Colloquia/Seminars
Time: 11:00am, May 27, 2024
Venue: Lecture Hall, Shanghai Brain Center
Speaker: Prof. Athanasios Fokas
Dept. of Applied Mathematics and Theoretical Physics, University of Cambridge, UK
Biography:
Prof. Athanasios Fokas has a B.S. in Aeronautics from Imperial College (1975), a Ph.D. in Applied Mathematics from California Institute of Technology (1979) and an M.D. from the University of Miami (1986). He also has eight honorary degrees. In 1978 he was appointed a Saul Kaplun Fellow at the Department of Applied Mathematics at Caltech. In the period 1985-1993 he was Professor and Chairman of the Department of Mathematics and Computer Science of Clarkson University. In 1995 he was appointed to a Chair in Applied Mathematics at Imperial College and in 2002 he became the first holder of the inaugural Chair of Nonlinear Mathematical Science at the Department of Applied Mathematics and Theoretical Physics of the University of Cambridge. Since 2015 he has also been an Adjunct Professor of the Viterbi School of Engineering at the University of South California. He held visiting positions at Stanford and Harvard Universities. He is a member of the Academy of Athens and of the three major European Academies, including Academia Europaea. He is a Fellow of the Guggenheim Foundation, of the American Institute for Medical and Biological Engineering, and of the American Mathematical Society. in 2000 he was awarded the Naylor Prize of the London Mathematical Society (the previous recipient was Steven Hawking) and in 2023 the Blaise Pascal Medal of the European Academy of Sciences, “for the Fokas method, which is considered the most important development in the solution of partial differential equations since Fourier, Laplace and Cauchy”. He is the 2024 recipient of the SIAM’s Kruscal Award/Lecture “for his contributions to the development of the inverse scattering transform, for his new method for boundary-value problems, and for his work on the asymptotics of the Riemann zeta function.” He has been awarded the Excellence Prize of the Academy of Athens and the Aristeion Prize of the Bodossaki Foundation. He has been decorated with the Order of Phoenix by the President of the Hellenic Republic. In 2015 he was awarded a Senior EPSRC Fellowship which allowed him for six years to concentrate on his research without any teaching and administrative responsibilities. He has published in a remarkably broad range of topics in Mathematics, Physics, Engineering, Biology, Medicine, Philosophy, and Arts.
Abstract:
Visual perception will be used to show that every conscious experience is preceded by an unconscious process. In particular, in visual perception- which is achieved via the deconstruction of a given percept followed by its reconstruction- about a third of second after an unconscious reconstruction, the unconscious informs consciousness of the given percept. At this moment, the first ‘big bang’ takes place: awareness.

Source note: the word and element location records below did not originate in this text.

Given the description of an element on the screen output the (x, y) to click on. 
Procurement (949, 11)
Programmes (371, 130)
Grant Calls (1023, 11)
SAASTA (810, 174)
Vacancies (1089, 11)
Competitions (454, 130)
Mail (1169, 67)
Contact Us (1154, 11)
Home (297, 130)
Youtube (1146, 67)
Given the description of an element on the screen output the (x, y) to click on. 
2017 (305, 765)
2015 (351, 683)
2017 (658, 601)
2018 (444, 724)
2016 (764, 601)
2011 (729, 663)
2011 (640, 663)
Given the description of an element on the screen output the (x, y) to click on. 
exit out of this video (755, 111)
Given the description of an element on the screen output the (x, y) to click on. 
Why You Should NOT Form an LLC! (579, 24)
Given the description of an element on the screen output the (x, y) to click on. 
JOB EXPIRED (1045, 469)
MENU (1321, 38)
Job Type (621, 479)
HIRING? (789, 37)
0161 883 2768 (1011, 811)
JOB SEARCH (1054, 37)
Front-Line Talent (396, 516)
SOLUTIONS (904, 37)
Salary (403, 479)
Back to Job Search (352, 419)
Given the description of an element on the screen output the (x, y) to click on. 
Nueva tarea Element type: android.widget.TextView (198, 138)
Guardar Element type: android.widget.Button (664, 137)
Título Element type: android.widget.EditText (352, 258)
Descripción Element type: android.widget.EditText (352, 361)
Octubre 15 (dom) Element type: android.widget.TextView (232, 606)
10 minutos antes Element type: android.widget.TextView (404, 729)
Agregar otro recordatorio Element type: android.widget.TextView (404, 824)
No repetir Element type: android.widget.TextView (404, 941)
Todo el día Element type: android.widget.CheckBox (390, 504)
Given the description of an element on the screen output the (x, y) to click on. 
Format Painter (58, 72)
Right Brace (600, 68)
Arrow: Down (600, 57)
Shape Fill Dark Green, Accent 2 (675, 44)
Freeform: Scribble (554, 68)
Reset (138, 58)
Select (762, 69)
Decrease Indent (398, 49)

Many of our evolutionary predecessors possess consciousness. So why do we differ from them qualitatively? Many scholars have highlighted language as the key difference between us and other creatures possessing consciousness. In my opinion, this is not entirely correct. Instead, I propose that we possess a predisposition to construct real versions of our mental images and their unconscious forms, or to assign to them specific symbols. I label the emerging constructions or symbols, meta-representations. This is the second ‘big bang’ of our mental evolution, which in addition to language, includes the meta-representations of mathematics, computers, technology, and arts. The meta-representaion of Artificial Intelligence will be briefly discussed.